* QUESTIONS:
1) Can you reproduce, word for word, the stretch of the article on GME funding from "story highlights" through "protecting primary care."?
2) In the article on GME funding, which programs should Congress target for reductions if it decides it has to cut GME funding?

* TEXT PROVIDED:
****
The AAFP and the Council of Academic Family Medicine (CAFM) are joining forces in calling on Congress to spare graduate medical education (GME) funding from reductions that could result from the ongoing deficit-reduction negotiations.
Stack of books with stethoscope
In a Nov. 28 letter (4-page PDF; About PDFs) to House and Senate leaders, both the AAFP and CAFM urge Congress to not cut GME funding. However, if Congress decides it has to reduce funding for GME, it should target reductions to programs that lead to second certification and protect residency programs that lead to initial certification.

"This would fund the basic training of all physicians," says the letter, signed by the AAFP and the members of CAFM, which include the Society of Teachers of Family Medicine, the Association of Family Medicine Residency Directors, the North American Primary Care Research Group and the Association of Departments of Family Medicine. "It would continue to meet the needs of the public good that GME has supported -- the production of physicians to care for the nation's elderly and the nation as a whole."

story highlights

  • The AAFP and the Council of Academic Family Medicine (CAFM) have urged Congress to protect graduate medical education (GME) funding during their current budget negotiations.
  • In a Nov. 28 letter to House and Senate leaders, the AAFP and CAFM say that if any reductions in Medicare GME are necessary, they should be selected based on protecting primary care.
  • In the letter, the AAFP and CAFM also cite various studies showing that primary care restrains health care costs and improves quality, making primary care GME funding a sound investment.
****
* DATA SUPPLIED:

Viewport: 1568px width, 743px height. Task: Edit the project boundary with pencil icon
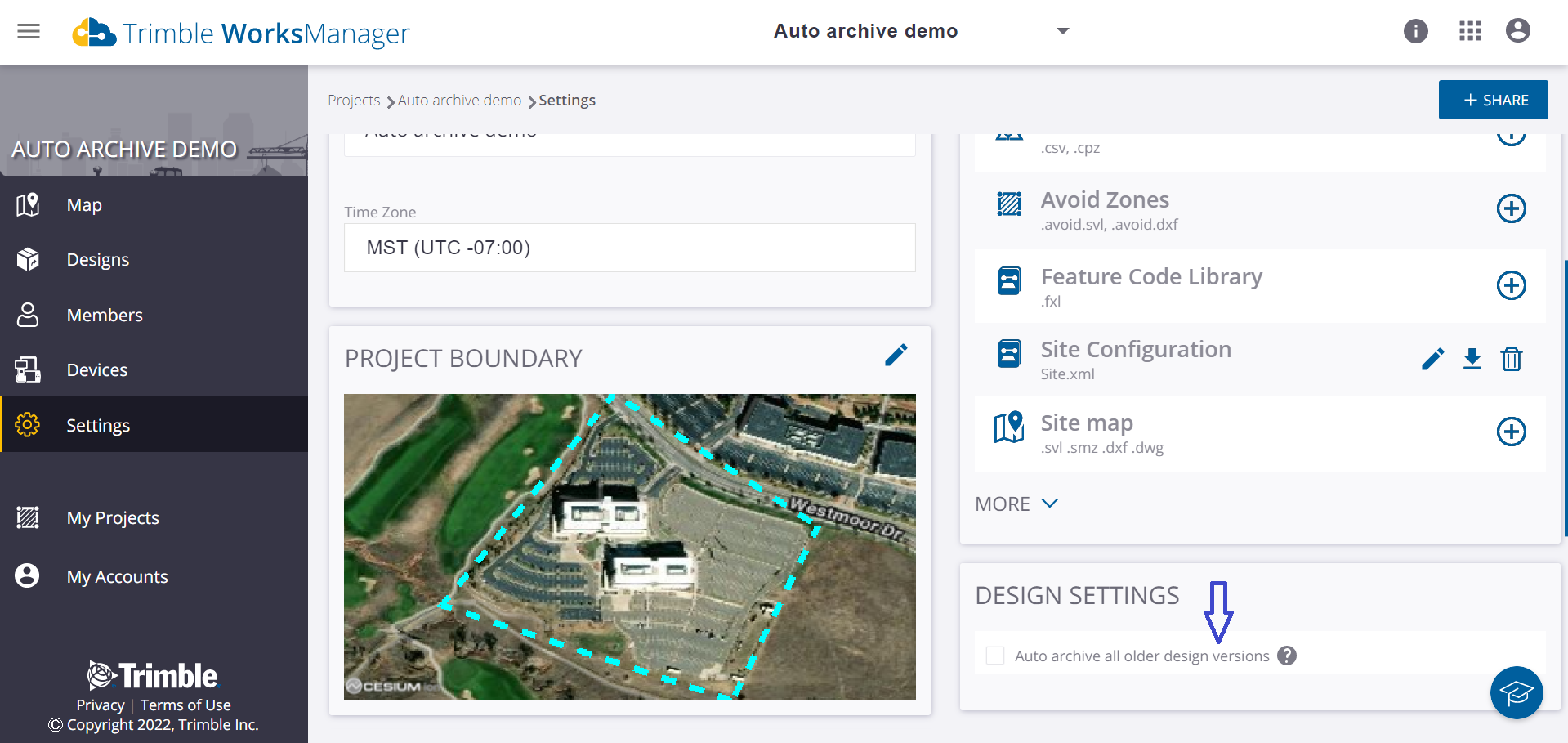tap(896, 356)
****
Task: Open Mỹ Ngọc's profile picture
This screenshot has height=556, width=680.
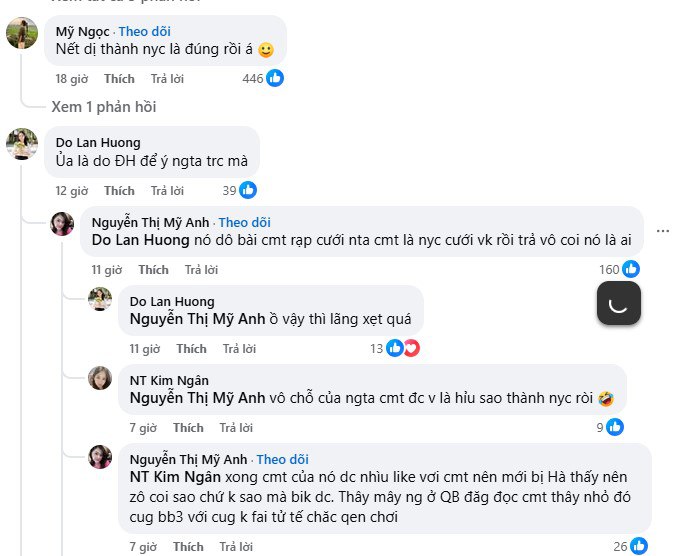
****
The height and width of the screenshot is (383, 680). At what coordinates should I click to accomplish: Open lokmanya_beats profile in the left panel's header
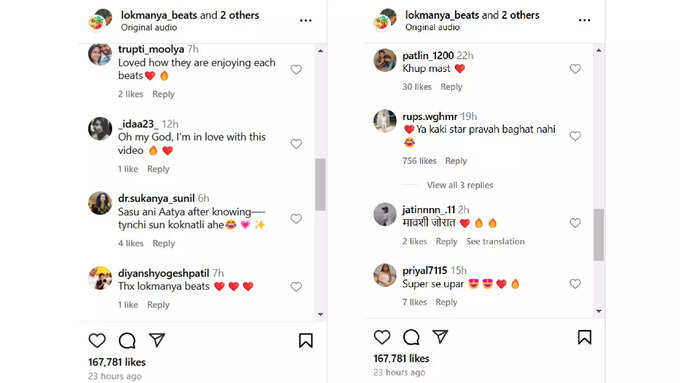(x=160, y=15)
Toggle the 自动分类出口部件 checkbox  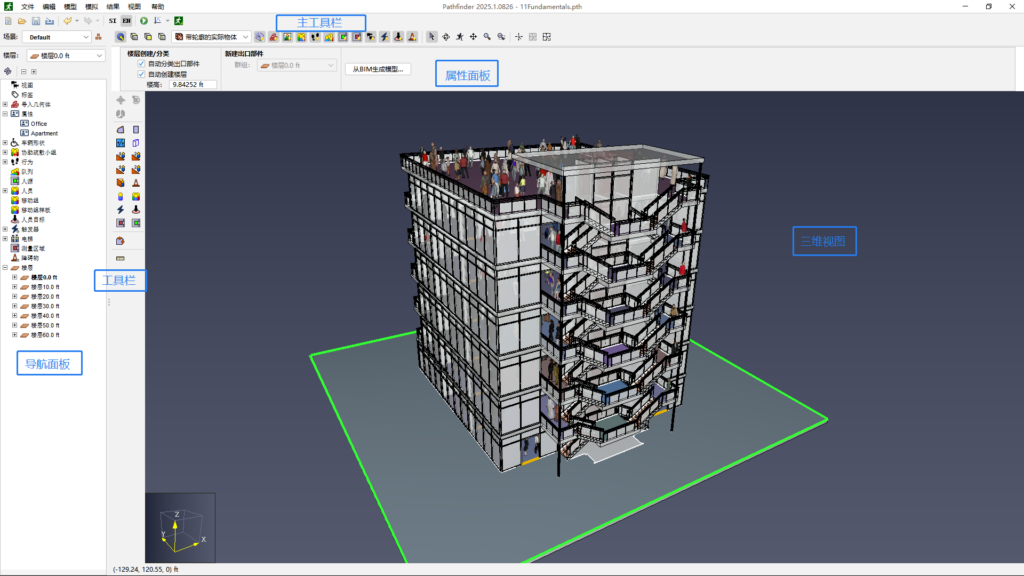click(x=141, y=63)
****
* ANSWER SET:
1)
story highlights

  • The AAFP and the Council of Academic Family Medicine (CAFM) have urged Congress to protect graduate medical education (GME) funding during their current budget negotiations.
  • In a Nov. 28 letter to House and Senate leaders, the AAFP and CAFM say that if any reductions in Medicare GME are necessary, they should be selected based on protecting primary care.

2) Programs that lead to second certification.